Uno degli sport nazionali preferiti di questi ultimi anni, praticato in primis da giornalisti e politici, è quello di dare addosso ai docenti italiani. Ogni volta in modo diverso.
Quest’anno, per esempio, su alcuni giornali nazionali, la scorsa settimana, c’è chi è arrivato a sostenere che se le famiglie italiane si sfasciano, o i genitori non hanno più un buon rapporto con i loro figli, la colpa di chi è? Dei docenti della scuola pubblica. Perché? Perché sono sadici. Giuro. Perché danno troppi compiti agli studenti. Insomma, sarebbero i compiti che creano tutti questi danni.
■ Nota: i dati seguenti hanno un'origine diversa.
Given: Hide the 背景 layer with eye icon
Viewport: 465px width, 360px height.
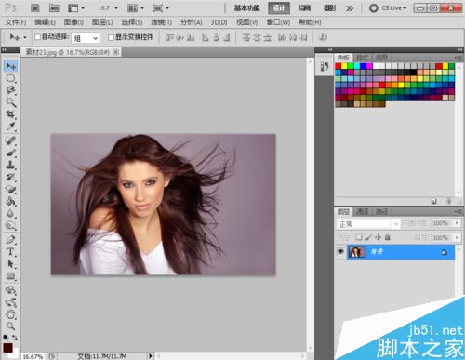Looking at the screenshot, I should [340, 252].
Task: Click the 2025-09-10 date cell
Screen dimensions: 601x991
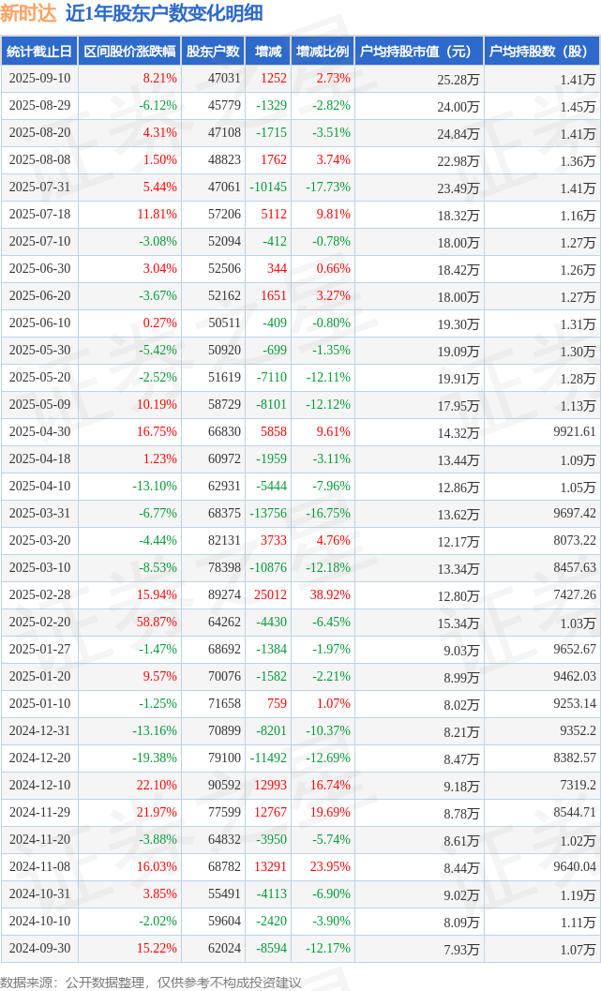Action: click(x=39, y=79)
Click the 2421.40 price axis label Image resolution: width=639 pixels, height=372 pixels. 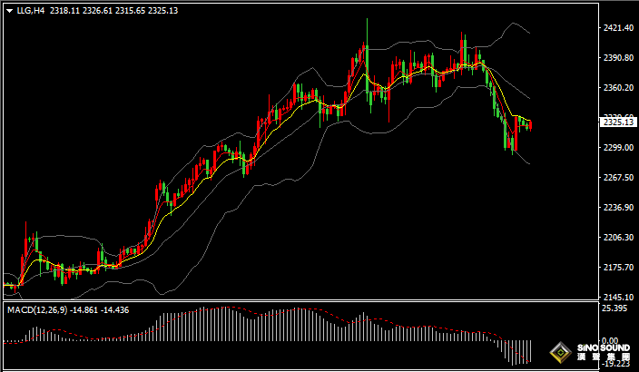(617, 28)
Se invece smettessero improvvisamente di dar compiti nelle scuole di ogni ordine e grado, le famiglie italiane e l’Italia intera sarebbero un Paese meraviglioso. Non ci si crede, lo so. Ma è proprio così. C’è chi ha paragonato la scuola pubblica italiana ad un gulag. E c’è anche un dirigente scolastico che, invece di promuovere un buon rapporto tra docenti e genitori degli studenti – rafforzando cioè quel patto educativo sempre più incrinato che è alla base di ogni serio e riuscito processo educativo, – ha pensato bene di fomentarne lo scontro. Creando in rete la petizione “Basta compiti”, titolo di un suo libro, che ha già raggiunto un discreto numero di seguaci. Perché bisognerebbe abolire i compiti?
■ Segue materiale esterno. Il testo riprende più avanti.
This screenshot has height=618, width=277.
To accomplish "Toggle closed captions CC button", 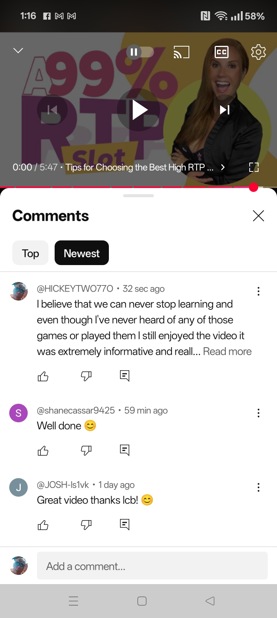I will pos(222,52).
Ecco alcune motivazioni: perché sarebbero inutili; dannosi perché procurano disagi; perché sarebbero discriminanti perché avvantaggerebbero gli studenti avvantaggiati; prevaricanti perché non lascerebbero il «diritto al riposo e allo svago», sancito dall’Articolo 24 della dichiarazione dei diritti dell’uomo e riconosciuto a tutti i lavoratori; perché sarebbero impropri perché costringerebbero i genitori a sostituire i docenti senza averne le competenze professionali; limitanti e stressanti, perché causerebbero, appunto, molti, troppi conflitti famigliari. Sembra una barzelletta, ma non lo è.
Dalle pagine del Corriere della Sera, il maestro Franco Lorenzoni aveva provato sommessamente a spiegare a un papà che scriveva una lettera pubblica contro i compiti, che per imparare a suonare la chitarra, ci vuole un po’ di impegno e di esercizio. E, pazientemente, lo esortava: «Si fidi della scuola e delle sue scelte, si fidi degli insegnanti e del loro metodo. Sono bravi, mi creda».
Ciò che colpisce in questa polemica che quest’anno non sembra mai sopirsi, è come, ormai, a forza di aver avuto governi che parlano di scuole aziende e di diritto costituzionale gratuito come quello dell’istruzione dei minori non più, appunto, come un diritto, ma come di servizio, tra l’altro sempre più privato, la famiglia-cliente sia sempre più esigente. Ma non nel senso che pretenda una formazione del figlio sempre più alta; ammettiamolo, la qualità della scuola pubblica italiana, dal 2008 a oggi, con i tagli giganteschi a personale e fondi, ha tagliato anche la sua qualità. Ma, piuttosto, pretendendo una scuola sempre meno «invadente» nella vita adulta dei genitori. Come se i figli fossero auto e le scuole posteggi. O club di animazione turistica. È vero, nel tempo pieno, è bene che i bambini dopo otto ore a scuola non abbiano carichi eccessivi neppure nei week-end. E’ vero, in alcuni paesi scandinavi non vengono dati compiti, ma l’organizzazione e il calendario scolastico è assolutamente diverso dal nostro e lì si investe nell’istruzione moltissimo, mentre da noi pochissimo: là sono i primi in investimento in Europa e nel mondo, qui da noi gli ultimi; e questo, qualcosa, dovrà pur voler dire. Resta il fatto che tale polemica sui compiti promossa dai media italiani sembra minare ancora di più il fragile patto educativo tra docenti e genitori degli studenti che c’è oggi.
Personalmente sono a favore dei compiti. Perché responsabilizzano gli studenti (e, a questo punto, mi viene da dire, anche, alcuni genitori). Perché aiutano ad avere più autonomia (cioè ad imparare a fare da soli). Perché l’apprendimento, ma anche la buona educazione, mi viene da dire, nessuno te li regala ed hanno a che fare anche con impegno, disciplina, organizzazione del proprio tempo, fatica. Tutte parole che oggi sembrano cadute nel dimenticatoio. Sarà un caso?